I started recently to read about HMM topic, particularly Continuous HMM. Generally, people model the emission probability distribution of each state , in Continuous HMM, using a multivariate normal distribution or even a mixture gaussian distribution. But why exactly this kind of distribution?
In [1] they said that's commune, in [2] it's tractable and in [3] they talked about some interesting properties of the exponential distribution family. In voice/handwriting recognition they often use a mixture of gaussians. In [4] they give a great arguments about why the normal distribution/mixture of gaussians may solve the problem of estimating the HMM parameters (emission parameters), and the way to re-estimate its parameters using Baum-Welch algorithm ( a complete framework to estimate the HMM parameters).
The emission distributions are basic in HMM modeling, and using a mixture of gaussian for each state in high dimension space needs a huge parameters to estimate. So the questions are:
(1) Can we use other kind of distributions/models instead of gaussians mixture (generative model), to answer the question: what's the probability that an observation x belongs to a state s?
(2) Can we use a discriminative model to replace all the distributions in the same time, e.g: a multi-classifier. that it can give the probability that a vector x belongs to each class? (for example: a neural network, or multi-SVM classifier ...).

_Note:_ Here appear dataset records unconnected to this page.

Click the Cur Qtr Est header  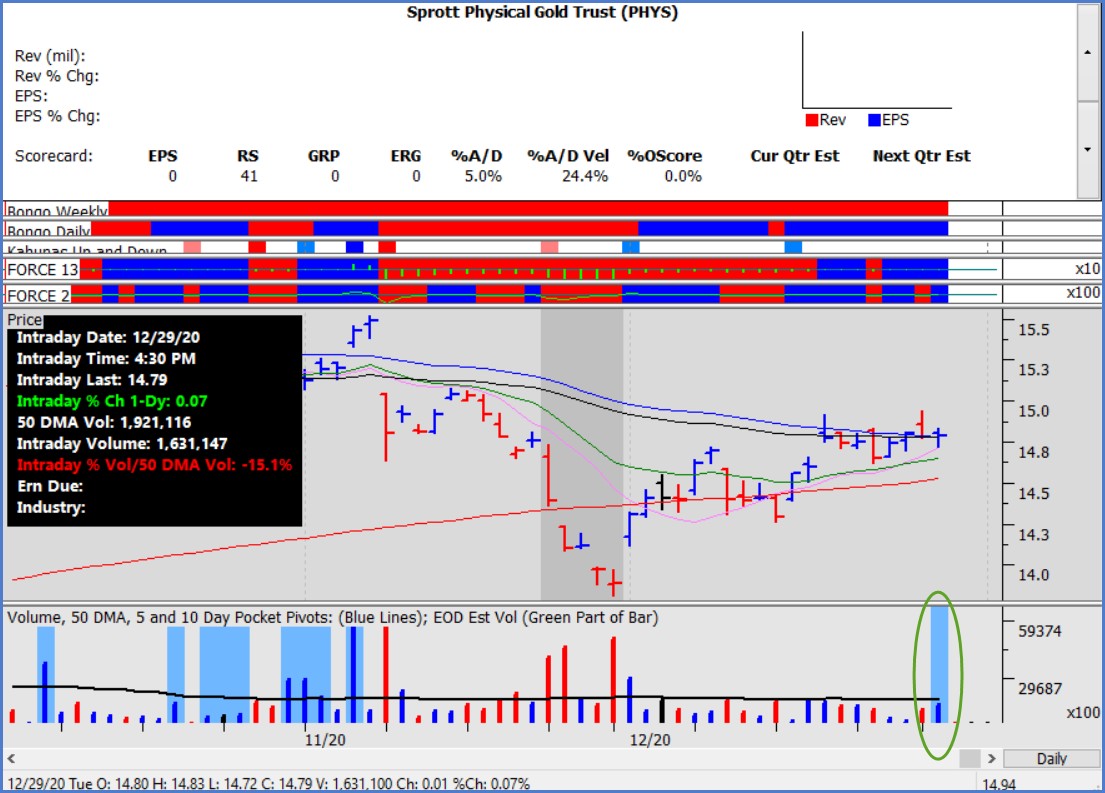pos(795,156)
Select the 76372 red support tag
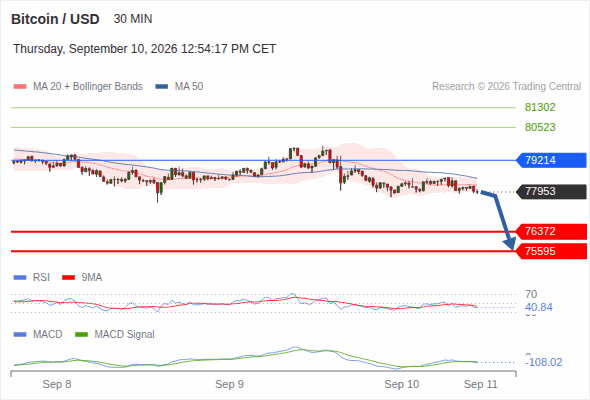Image resolution: width=590 pixels, height=400 pixels. [551, 231]
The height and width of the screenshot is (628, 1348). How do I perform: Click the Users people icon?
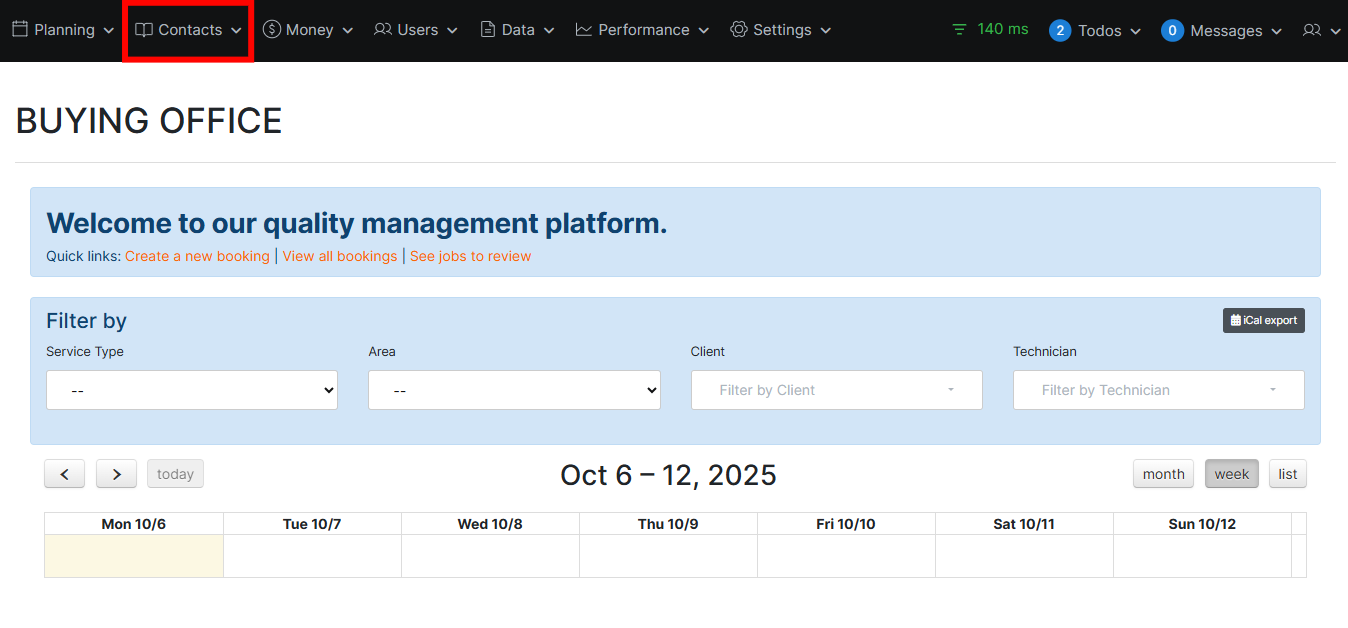coord(383,30)
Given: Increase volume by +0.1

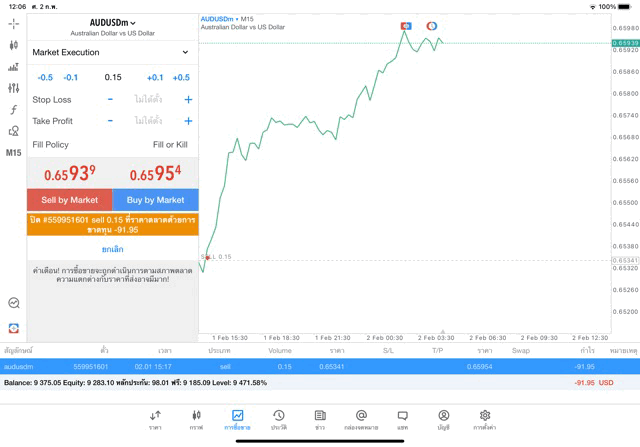Looking at the screenshot, I should [155, 78].
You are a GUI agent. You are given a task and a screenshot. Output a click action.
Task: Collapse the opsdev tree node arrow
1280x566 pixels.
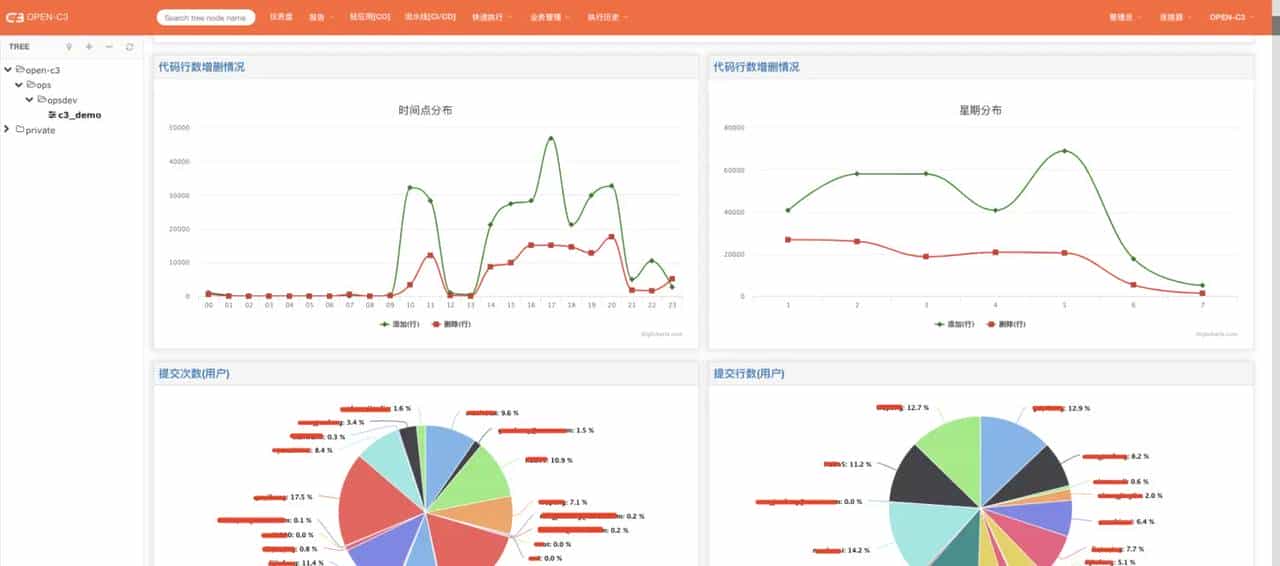click(30, 100)
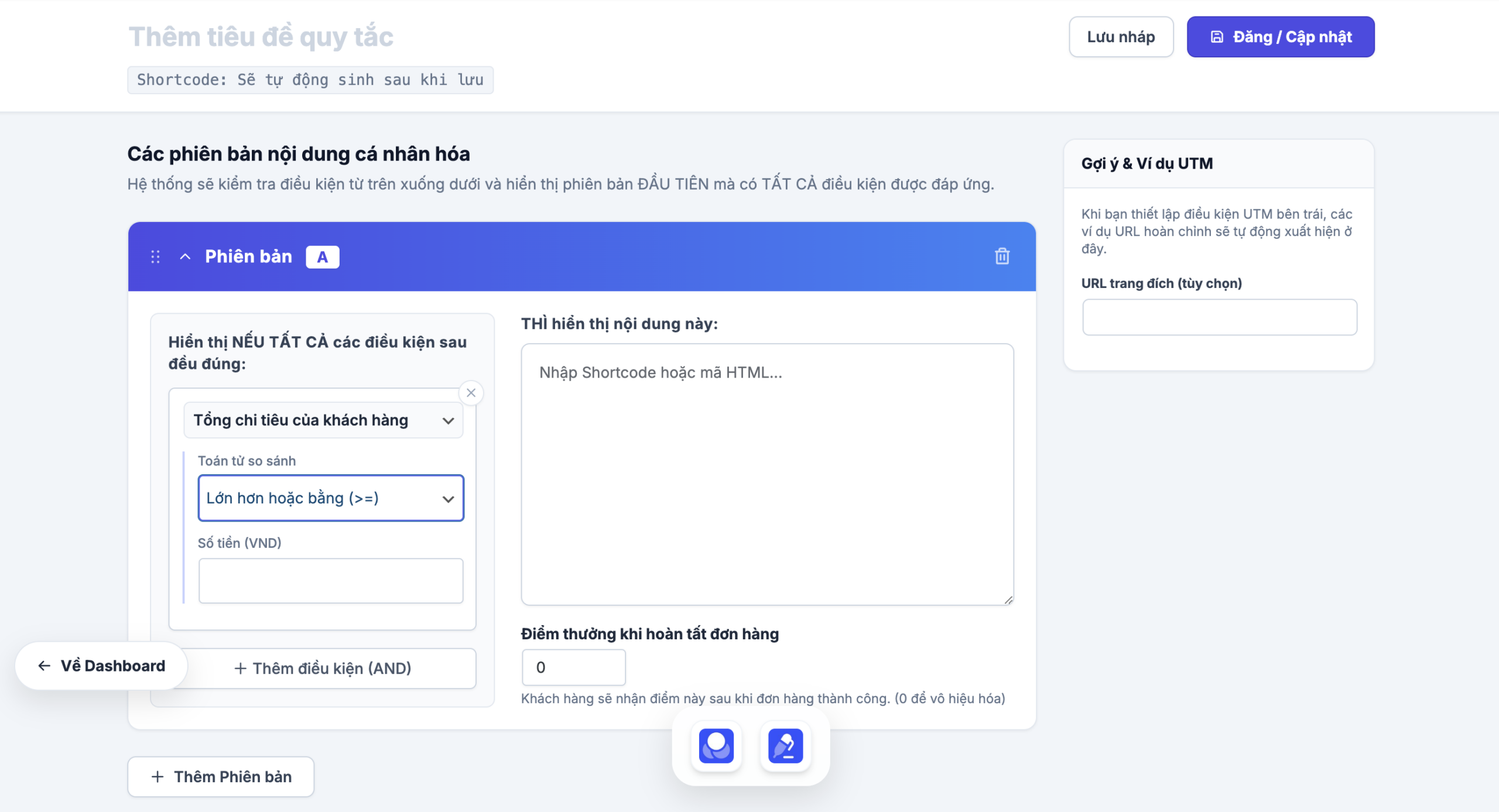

The main problem of these new methods is to find a way to update their parameters using Baum-Welch algorithm during the training process. This problem may complicate seriously the use of other distributions family/classifier instead of the guassian mixture.
Any comments are welcome.
[1] C. Bishop. "Pattern Recognition and Machine Learning", Springer, 2006.
[2] K.Murphy "Machine Learning, a probabilistic perspective", The MIT press, 2012.
[3] J. Norris. "Markov Chains". 1997.
[4] J. Gauvain, C. Lee. "Bayesian Learning of Gaussian Mixture Densities for Hidden Markov Models". Proc. DARPA Speech and Natural Language Workshop. 1991. P, 272-277.